◆ **TASKS FOR THIS EXERCISE**
a. In the comparative overview of Turkey and Lithuania, which country relies heavily on pilot applications and manual operations?
b. In the text on AI in urban sports and recreation areas, rewrite the span from "Ensuring the cleanliness" up to and including "(SDG 11) [100].", putting "natural balance" in place of "ecological balance".
c. Pick up the text on AI in urban sports and recreation areas in Turkey and Lithuania after its final sentence and carry it on.

+++ PAGE +++

Comparative Overview

The comparative analysis between Turkey and Lithuania reveals both converging and diverging patterns in the integration of artificial intelligence (AI) within the environmental management of urban sports and recreation areas. While both countries demonstrate a growing interest in utilizing AI to promote clean and safe environments, their levels of institutional readiness, policy maturity, and technological advancement differ considerably. Lithuania represents a more structured and policy-driven approach, where AI dashboards, IoT-based monitoring, and predictive maintenance systems are systematically embedded into municipal management processes. Turkey, on the other hand, is characterized by fragmented governance and an early-stage adoption process that relies heavily on pilot applications and manual operations. Despite these disparities, both contexts share a commitment to improving sustainability outcomes and public participation, suggesting that AI-supported approaches can evolve into integral components of urban environmental governance soon. The findings summarized for both countries are presented below in Table 9, providing an integrated overview for the reader.

4. Discussion

The thematic findings were not limited to descriptive presentation of participant quotations; instead, deeper analytical interpretation was incorporated by linking inter-theme relationships to the conceptual model of AI adoption and relevant literature. The interactions between digital infrastructure and governance, the technological influence on ecological indicators, and the structural factors shaping cross-country differences were examined through a multi-layered analytical lens. Additionally, thematic connections were supported by a code co-occurrence analysis, which clarified how AI applications translate into landscape sustainability outcomes. These enhancements substantially strengthened the analytical depth of the study.
Ensuring the cleanliness and safety of sports and recreation areas in line with sustainable environmental objectives is critically important for both public health and the preservation of ecological balance. Moreover, safe and clean sports environments encourage participation in physical activities, thereby contributing to the improvement of individual health. Consequently, such management practices align with the United Nations Sustainable Development Goals (SDGs), specifically “Good Health and Well-being” (SDG 3) and “Sustainable Cities and Communities” (SDG 11) [100].
This study focuses on the sustainable and ecological management processes of urban sports and recreation areas in Turkey and Lithuania within the framework of sustainable development goals related to clean and safe environments. Accordingly, the research examines strategies for ensuring clean and safe environments in sports and recreation areas in both countries; the potential contributions of artificial intelligence technologies to these spaces; the challenges encountered in current management practices; as well as the strengths, weaknesses, and future expectations associated with AI technologies. The findings reveal common trends across Turkey and Lithuania while also highlighting significant differences. The results provide a comprehensive and systematic framework concerning sustainable cities and communities, the application of AI technologies in the public sector, and the critical role of technology transfer in sustainable environmental management.

+++ DATASET CONTENT +++

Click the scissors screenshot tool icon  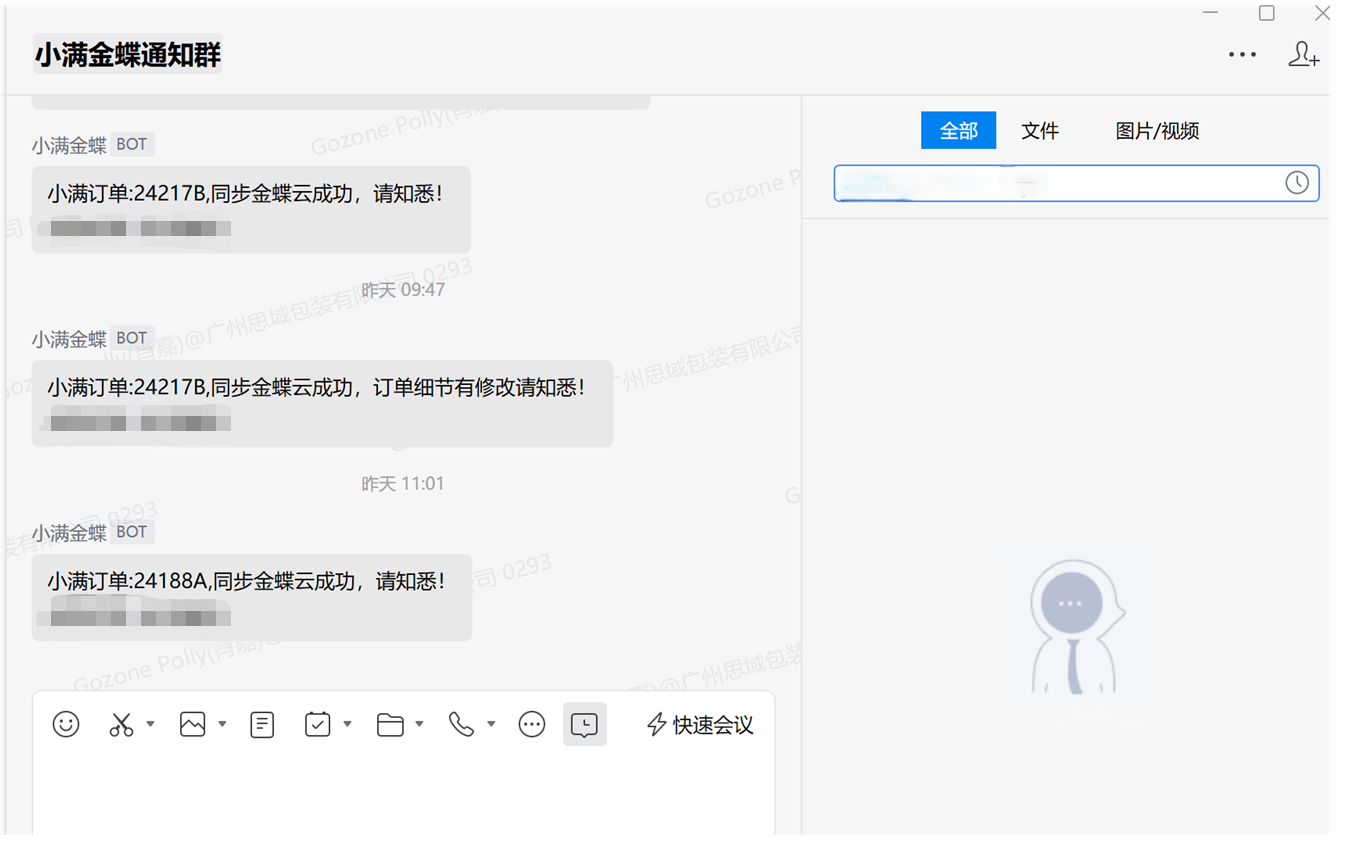click(x=121, y=724)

+++

◆ **RESPONSES IN ORDER**
a. Turkey.

b.
Ensuring the cleanliness and safety of sports and recreation areas in line with sustainable environmental objectives is critically important for both public health and the preservation of natural balance. Moreover, safe and clean sports environments encourage participation in physical activities, thereby contributing to the improvement of individual health. Consequently, such management practices align with the United Nations Sustainable Development Goals (SDGs), specifically “Good Health and Well-being” (SDG 3) and “Sustainable Cities and Communities” (SDG 11) [100].

c.
Findings related to strategies for ensuring clean and safe environments in urban sports and recreation areas reveal marked differences between Turkey and Lithuania. In Turkey, physical cleaning predominantly relies on manual labor, with the integration of technology in these processes remaining quite limited, and security systems often proving insufficient. The adoption of digital technologies for cleaning and maintenance within sports and recreation areas is notably constrained. Particularly in developing countries, issues such as inadequate technology transfer, limited digital platforms, and insufficient financial support for infrastructure are frequently highlighted [101]. The underutilization of AI technologies in sports and recreation environments hampers sustainable environmental, cleanliness, and hygiene management processes, consequently diminishing user satisfaction [102]. It is noteworthy that, due to ongoing technological advancements, AI technologies are increasingly applied across virtually all administrative processes worldwide and their use is steadily expanding [103,104]. Therefore, it can be argued that Turkey needs to enhance infrastructure investments and promote the widespread adoption of AI technologies to achieve sustainable environmental goals.
Artificial intelligence (AI) is increasingly being utilized to enhance the efficiency of waste management processes in smart city applications. In the study by Vishnu et al., sensor-based data collection systems and machine learning algorithms were shown to optimize waste collection routes at the city scale, thereby reducing fuel consumption and carbon emissions [105]. Similar applications can also be implemented in sports and recreation areas; for instance, in stadiums or large sports complexes, smart waste containers can monitor waste density, and AI algorithms can determine the most efficient collection times.
Conversely, in Lithuania, cleaning activities are supported by automation and technological aids such as cleaning robots. Surveillance camera systems are extensively deployed in sports and recreation areas, emphasizing participant safety. Management processes appear to be more digitally integrated, relying heavily on data sources. As a member of the European Union, Lithuania exemplifies the growing implementation of the “smart public space” concept [106] prevalent in many European countries, and this approach has been effectively realized within its urban management frameworks. While surveillance systems remain insufficient in Turkey, Lithuania’s effective use of cameras and monitoring technologies underscores both individual and community security. Accordingly, unlike Turkey, Lithuania’s use of AI technologies contributes not only to the sustainability of management but also ensures participant safety in sports and recreation areas [107], supported by digital platforms [108].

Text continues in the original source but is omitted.